For instance, see a demo of 360° video with 8 Raspberry Pi and camera using network-sync’d camera capture.

The last and maybe main benefit of network synchronization is the possibility to have much larger distances between the cameras. For instance in a car where cameras can be located in the left and right rear-view mirrors.

Building a test setup

Three cameras are controlled by three independent Raspberry Pi 3 boards, connected together over Ethernet via a mini switch.

inastitch prototype with “flat” camera setup

The network is used to exchange clock synchronization messages.

Does it really work well?

The first question should rather be: “How to test it?

An idea is to display a stitched synchronized stream of a common running stopwatch recorded by all cameras. If the different cameras do not capture the same watch time image, they are not capturing in sync.

Three synchronized cameras recording the same stop watch

Note: sorry for the mirrored image on the left, it’s a configuration mistake.

Screenshot of the timing experiment

The image was captured at 17 seconds and 86 milliseconds. All three cameras show the same time, but keep in mind some limitations of this experiment:

  • The computer is rendering the stopwatch at 60fps, therefore the video output only refreshes every ~16ms. In other words, it cannot update every millisecond.
  • The screen pixels themselves need a few milliseconds to change from black to white.

According to the stitcher statistics (white numbers in the bottom), the maximum delay between cameras barely exceeds 1ms during the video.

What is the output latency?

Latency is the time needed from an image captured at the camera to a stitched/synchronized output on the screen.

The little HMDI display attached over the larger display shows the live stitcher output (i.e., the synchronized output of the 3 camera).

Latency is easy to find out in this screenshot as it is 200ms — 13ms = 187ms.

Conclusion

Synchronized video streams with Raspberry Pi could be used for many use-cases (e.g., stitching, 3D sensing, tracking, …) before investing in an expensive video multiplexer hardware.

Find the open-source modification of the RPi camera tool at:
https://github.com/inastitch/raspivid-inatech

Going further

How to reduce delay?

For the experiment presented here, the camera were recording at 30fps.
When capturing at higher framerate, synchronization improves (at the cost of decreasing video quality).

Raspberry Pi camera v2 can capture up to 200fps, but the weak video encoder of the Raspberry Pi GPU cannot follow this pace.

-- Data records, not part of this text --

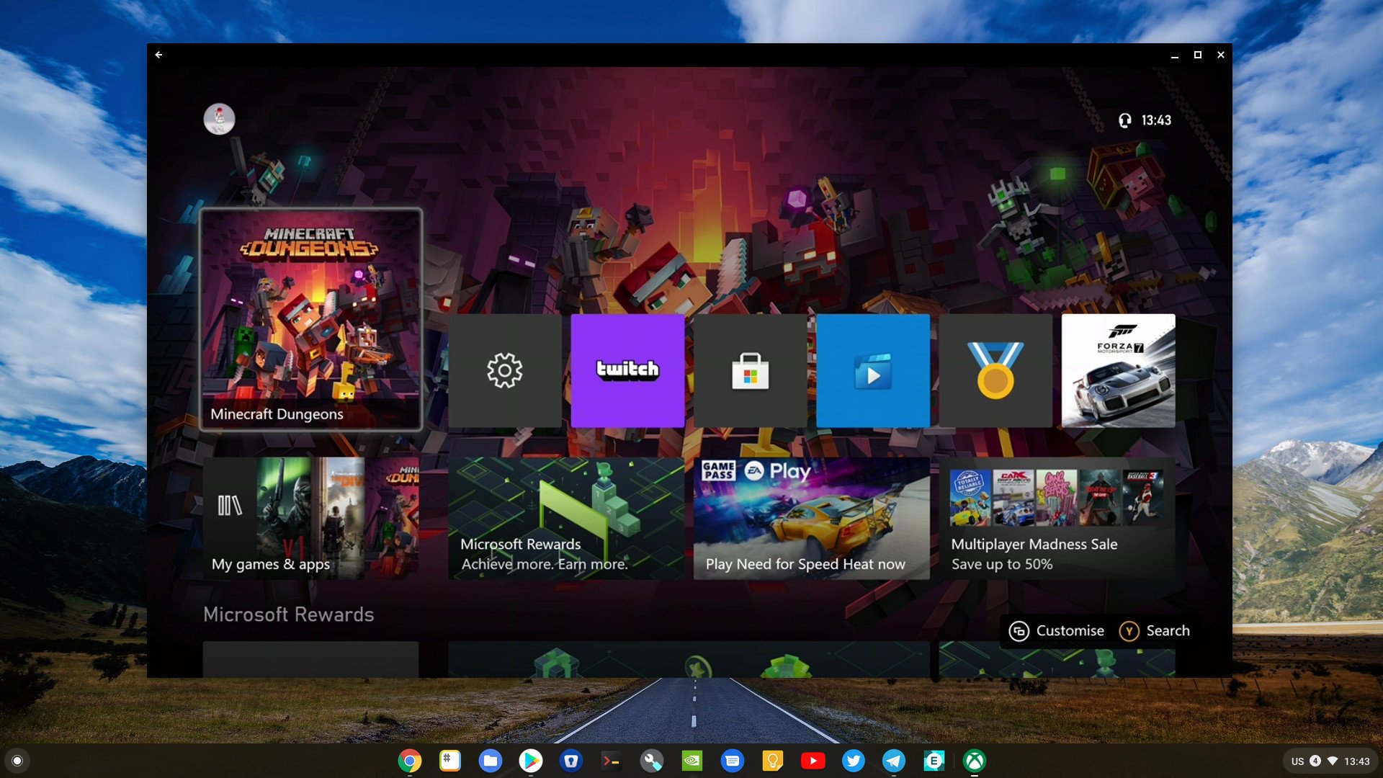Click Customise button on dashboard
Image resolution: width=1383 pixels, height=778 pixels.
click(1056, 630)
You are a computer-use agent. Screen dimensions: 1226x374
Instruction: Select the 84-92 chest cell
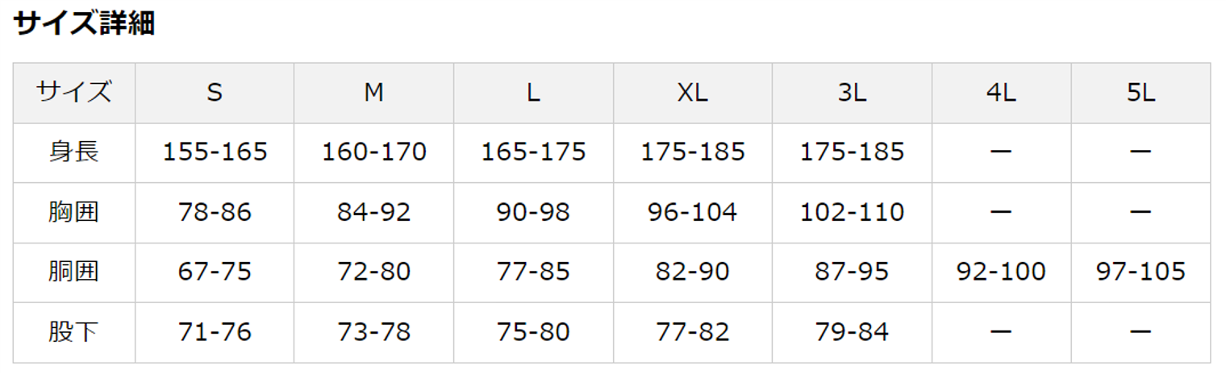(373, 212)
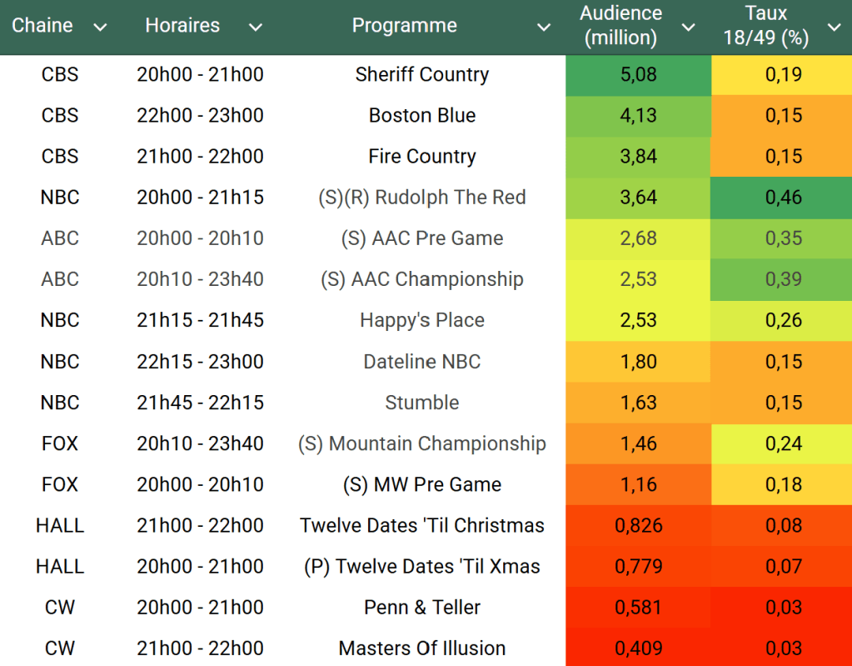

At 100fps, the quality is still acceptable and synchronization delay is around 100µs.

Since delay also depends on network clock synchronization, better PTP settings and hardware support for timestamping in the Ethernet interface would help.

How to reduce latency?

Latency depends on each steps of the stitching pipeline:

  • [camera board] capture frame
  • [camera board] encode frame
  • [Ethernet] network delivery
  • [stitcher board] frame alignment
  • [stitcher board] frame decoding
  • [stitcher board] stitched frame rendering
  • [display] display

In this experiment, many things could be do to improve latency:

  • Using gigabit Ethernet, a frame would be delivered faster.
  • Using AVB Ethernet, a frame could be delivered just in the right time for rendering. No wait in a buffer for the next render loop and no frame alignment needed.
  • Using hardware decoding and hardware copy, a frame would be available in the GPU memory without any CPU copy.
  • Using a high framerate display (e.g., 144Hz and more), rendered output would be pushed with less delay to the next screen refresh.